South Africa holds extraordinary contrast within a single city block - and as filmmakers and photographers working across this country, we carry a responsibility to represent that complexity honestly, not to smooth it over for the sake of a cleaner story.
The stories we choose to tell matter
It's easy to point a camera at only the version of South Africa that's comfortable to look at. We try to resist that - not by manufacturing conflict, but by refusing to edit out the contradictions that are actually there.

Some moments are impossible to look away from
The fire that tore through Cape Town's Parliament buildings was one of those moments - a piece of the country's history burning in full public view, photographed and shared within minutes.

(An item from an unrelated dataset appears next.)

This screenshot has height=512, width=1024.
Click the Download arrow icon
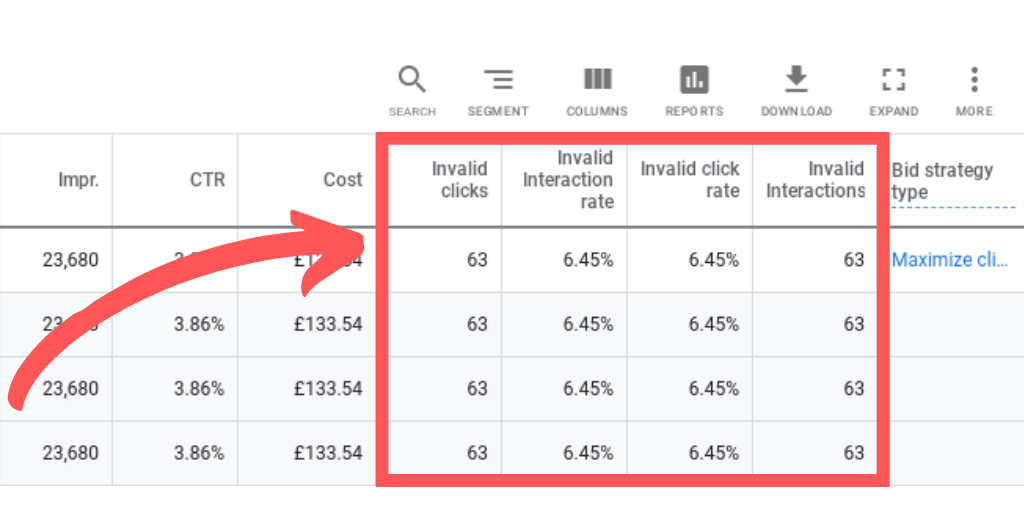796,80
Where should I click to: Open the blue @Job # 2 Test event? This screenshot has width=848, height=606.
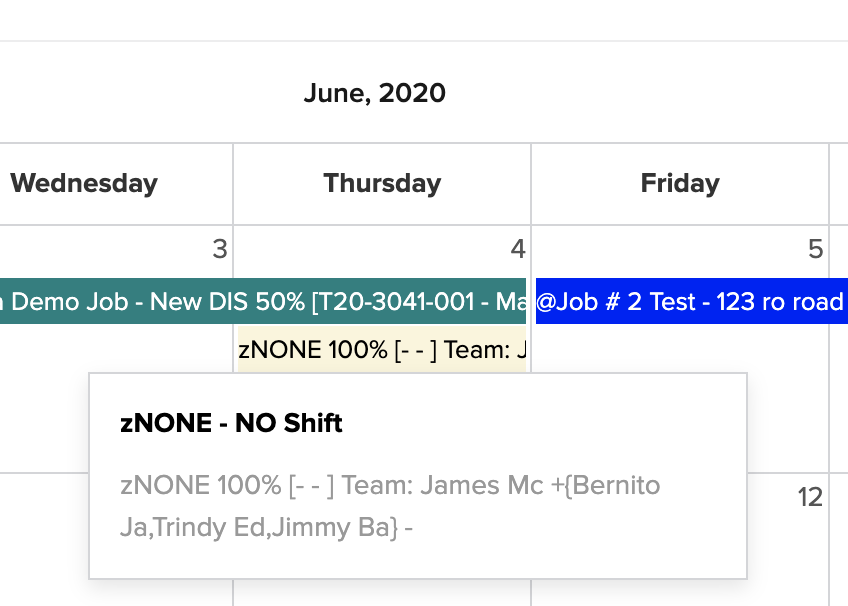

Documentary and photojournalism work exists for exactly these moments: not to sensationalise them, but to make sure they're recorded honestly, as they actually happened.

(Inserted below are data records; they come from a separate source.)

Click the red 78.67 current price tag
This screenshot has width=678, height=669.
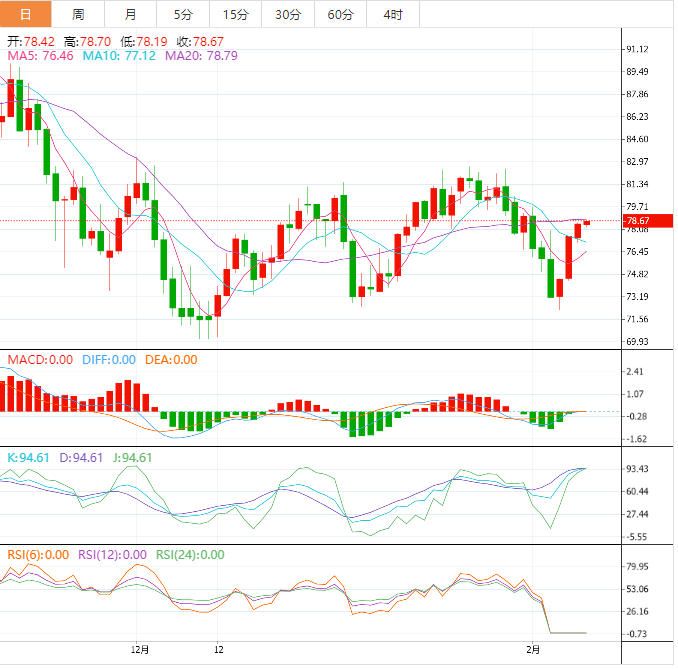coord(637,221)
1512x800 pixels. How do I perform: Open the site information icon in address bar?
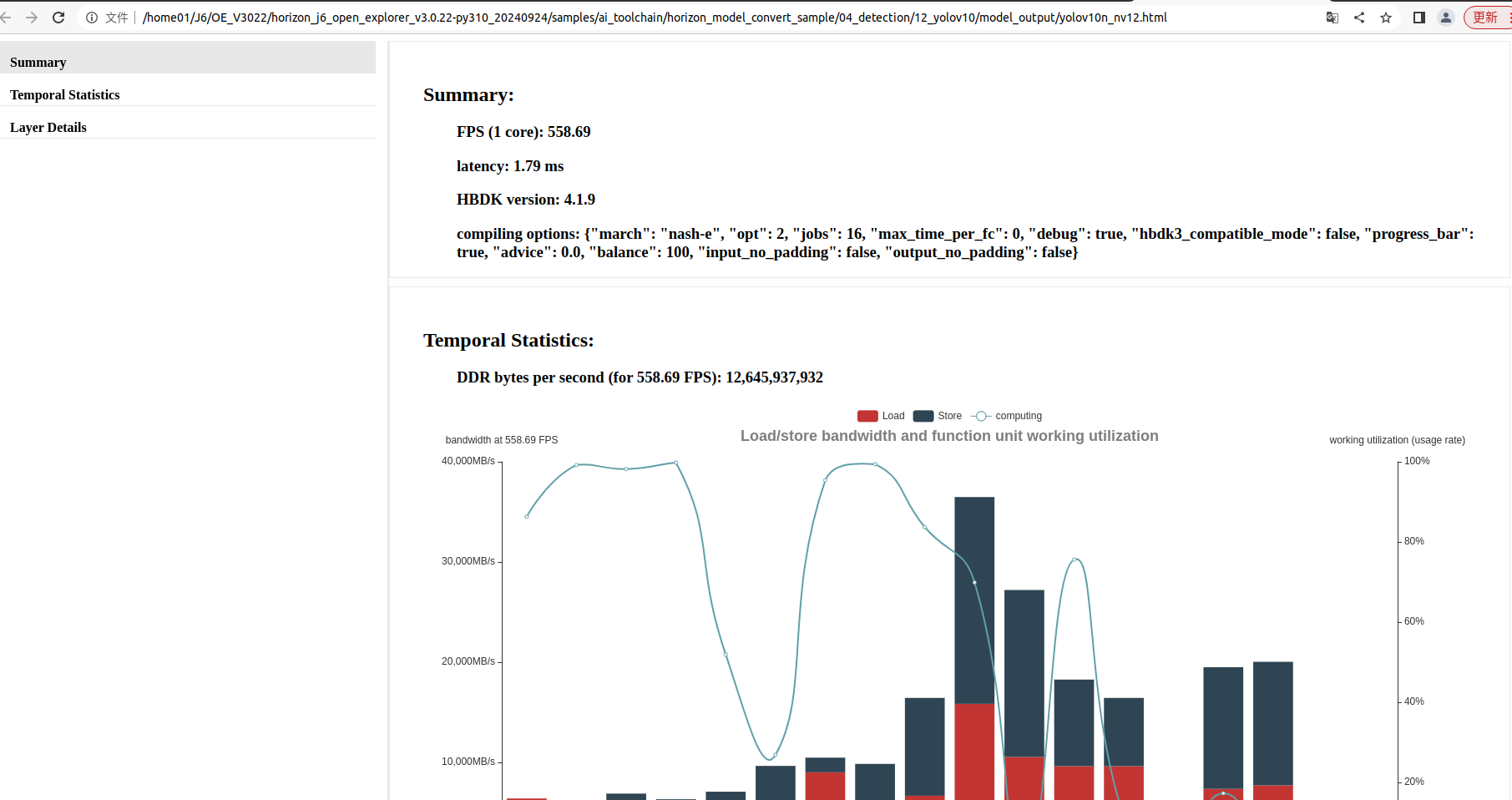[x=92, y=18]
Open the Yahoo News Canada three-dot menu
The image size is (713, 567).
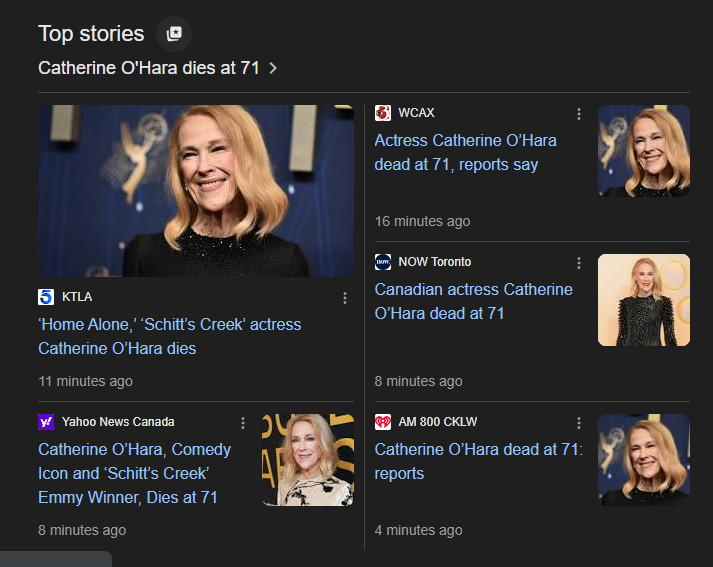(x=242, y=423)
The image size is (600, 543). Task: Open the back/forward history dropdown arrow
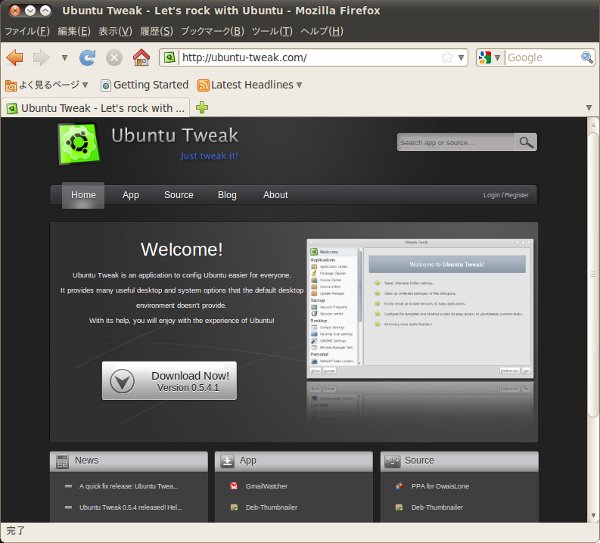pos(64,57)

Public dissent is part of the story too
Protest and public demonstration are as much a part of South African life as anything else we photograph, and they deserve the same documentary seriousness we'd bring to any other assignment - not a passing glance, but genuine attention to what people are showing up to say.


Authenticity over polish, when it counts
Commercial work asks for polish. Documentary and social storytelling sometimes asks for the opposite - a willingness to leave the rough edges in, because they're part of the truth of the moment.

We don't always get the balance right, but it's a conversation we keep having on every project - because the alternative is telling easier stories that don't reflect where we actually live.